··· Dataset records
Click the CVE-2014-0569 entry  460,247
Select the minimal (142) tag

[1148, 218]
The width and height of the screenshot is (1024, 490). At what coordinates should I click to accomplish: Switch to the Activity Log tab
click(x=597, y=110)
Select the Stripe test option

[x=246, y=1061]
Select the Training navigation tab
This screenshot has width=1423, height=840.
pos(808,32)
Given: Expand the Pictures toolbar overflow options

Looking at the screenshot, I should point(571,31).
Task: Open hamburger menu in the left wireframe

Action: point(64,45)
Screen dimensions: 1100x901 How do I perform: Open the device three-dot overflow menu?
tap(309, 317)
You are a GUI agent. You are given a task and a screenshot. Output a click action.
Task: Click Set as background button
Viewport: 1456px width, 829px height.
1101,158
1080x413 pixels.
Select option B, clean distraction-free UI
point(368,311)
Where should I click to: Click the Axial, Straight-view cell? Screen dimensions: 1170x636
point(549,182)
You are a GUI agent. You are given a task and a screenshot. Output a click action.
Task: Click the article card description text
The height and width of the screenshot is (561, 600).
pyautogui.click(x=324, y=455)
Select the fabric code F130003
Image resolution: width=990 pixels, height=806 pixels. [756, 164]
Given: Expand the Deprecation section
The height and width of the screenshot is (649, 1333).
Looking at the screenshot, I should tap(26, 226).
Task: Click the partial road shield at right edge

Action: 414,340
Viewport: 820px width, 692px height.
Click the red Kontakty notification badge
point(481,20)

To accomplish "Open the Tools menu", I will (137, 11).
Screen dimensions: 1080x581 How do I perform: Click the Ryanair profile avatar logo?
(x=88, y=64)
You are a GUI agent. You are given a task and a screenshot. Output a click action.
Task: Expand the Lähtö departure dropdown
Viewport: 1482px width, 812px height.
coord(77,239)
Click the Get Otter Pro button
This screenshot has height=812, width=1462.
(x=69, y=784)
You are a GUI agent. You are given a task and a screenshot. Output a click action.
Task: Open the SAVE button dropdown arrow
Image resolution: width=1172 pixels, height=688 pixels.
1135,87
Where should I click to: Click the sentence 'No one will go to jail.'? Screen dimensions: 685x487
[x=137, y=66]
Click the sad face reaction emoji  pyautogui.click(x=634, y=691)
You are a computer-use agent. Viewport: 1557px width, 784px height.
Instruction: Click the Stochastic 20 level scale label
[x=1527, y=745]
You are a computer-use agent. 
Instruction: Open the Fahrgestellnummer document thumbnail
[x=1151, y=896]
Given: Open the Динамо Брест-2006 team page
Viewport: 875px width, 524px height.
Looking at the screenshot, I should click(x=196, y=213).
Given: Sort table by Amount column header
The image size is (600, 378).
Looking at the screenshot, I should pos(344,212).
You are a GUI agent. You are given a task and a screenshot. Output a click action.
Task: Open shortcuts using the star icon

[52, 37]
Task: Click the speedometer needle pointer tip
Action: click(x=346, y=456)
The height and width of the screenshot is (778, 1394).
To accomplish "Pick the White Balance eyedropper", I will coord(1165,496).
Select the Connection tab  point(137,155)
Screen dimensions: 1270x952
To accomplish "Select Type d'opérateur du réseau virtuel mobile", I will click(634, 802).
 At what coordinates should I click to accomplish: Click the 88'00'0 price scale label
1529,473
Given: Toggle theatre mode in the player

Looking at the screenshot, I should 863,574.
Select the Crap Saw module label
······
- [Request] Render all of the records above as a numbered list, leaving out the blank lines.

- [Solution to this task]
1. Click the CVE-2014-0569 entry  460,247
2. Select the minimal (142) tag
3. [1148, 218]
4. The width and height of the screenshot is (1024, 490). At what coordinates should I click to accomplish: Switch to the Activity Log tab
5. click(x=597, y=110)
6. Select the Stripe test option
7. [x=246, y=1061]
8. Select the Training navigation tab
9. This screenshot has width=1423, height=840.
10. pos(808,32)
11. Given: Expand the Pictures toolbar overflow options
12. Looking at the screenshot, I should point(571,31).
13. Task: Open hamburger menu in the left wireframe
14. Action: point(64,45)
15. Screen dimensions: 1100x901 How do I perform: Open the device three-dot overflow menu?
16. tap(309, 317)
17. You are a GUI agent. You are given a task and a screenshot. Output a click action.
18. Task: Click Set as background button
19. Viewport: 1456px width, 829px height.
20. 1101,158
21. 1080x413 pixels.
22. Select option B, clean distraction-free UI
23. point(368,311)
24. Where should I click to: Click the Axial, Straight-view cell? Screen dimensions: 1170x636
25. point(549,182)
26. You are a GUI agent. You are given a task and a screenshot. Output a click action.
27. Task: Click the article card description text
28. The height and width of the screenshot is (561, 600).
29. pyautogui.click(x=324, y=455)
30. Select the fabric code F130003
31. Image resolution: width=990 pixels, height=806 pixels. [756, 164]
32. Given: Expand the Deprecation section
33. The height and width of the screenshot is (649, 1333).
34. Looking at the screenshot, I should tap(26, 226).
35. Task: Click the partial road shield at right edge
36. Action: 414,340
37. Viewport: 820px width, 692px height.
38. Click the red Kontakty notification badge
39. point(481,20)
40. To accomplish "Open the Tools menu", I will (137, 11).
41. Screen dimensions: 1080x581 How do I perform: Click the Ryanair profile avatar logo?
42. (x=88, y=64)
43. You are a GUI agent. You are given a task and a screenshot. Output a click action.
44. Task: Expand the Lähtö departure dropdown
45. Viewport: 1482px width, 812px height.
46. coord(77,239)
47. Click the Get Otter Pro button
48. This screenshot has height=812, width=1462.
49. (x=69, y=784)
50. You are a GUI agent. You are given a task and a screenshot. Output a click action.
51. Task: Open the SAVE button dropdown arrow
52. Image resolution: width=1172 pixels, height=688 pixels.
53. 1135,87
54. Where should I click to: Click the sentence 'No one will go to jail.'? Screen dimensions: 685x487
55. [x=137, y=66]
56. Click the sad face reaction emoji  pyautogui.click(x=634, y=691)
57. You are a computer-use agent. Viewport: 1557px width, 784px height.
58. Instruction: Click the Stochastic 20 level scale label
59. [x=1527, y=745]
60. You are a computer-use agent. 
61. Instruction: Open the Fahrgestellnummer document thumbnail
62. [x=1151, y=896]
63. Given: Open the Динамо Брест-2006 team page
64. Viewport: 875px width, 524px height.
65. Looking at the screenshot, I should click(x=196, y=213).
66. Given: Sort table by Amount column header
67. The image size is (600, 378).
68. Looking at the screenshot, I should pos(344,212).
69. You are a GUI agent. You are given a task and a screenshot. Output a click action.
70. Task: Open shortcuts using the star icon
71. [52, 37]
72. Task: Click the speedometer needle pointer tip
73. Action: click(x=346, y=456)
74. The height and width of the screenshot is (778, 1394).
75. To accomplish "Pick the White Balance eyedropper", I will coord(1165,496).
76. Select the Connection tab  point(137,155)
77. Screen dimensions: 1270x952
78. To accomplish "Select Type d'opérateur du réseau virtuel mobile", I will click(634, 802).
79.  At what coordinates should I click to accomplish: Click the 88'00'0 price scale label
80. 1529,473
81. Given: Toggle theatre mode in the player
82. Looking at the screenshot, I should 863,574.
83. Select the Crap Saw module label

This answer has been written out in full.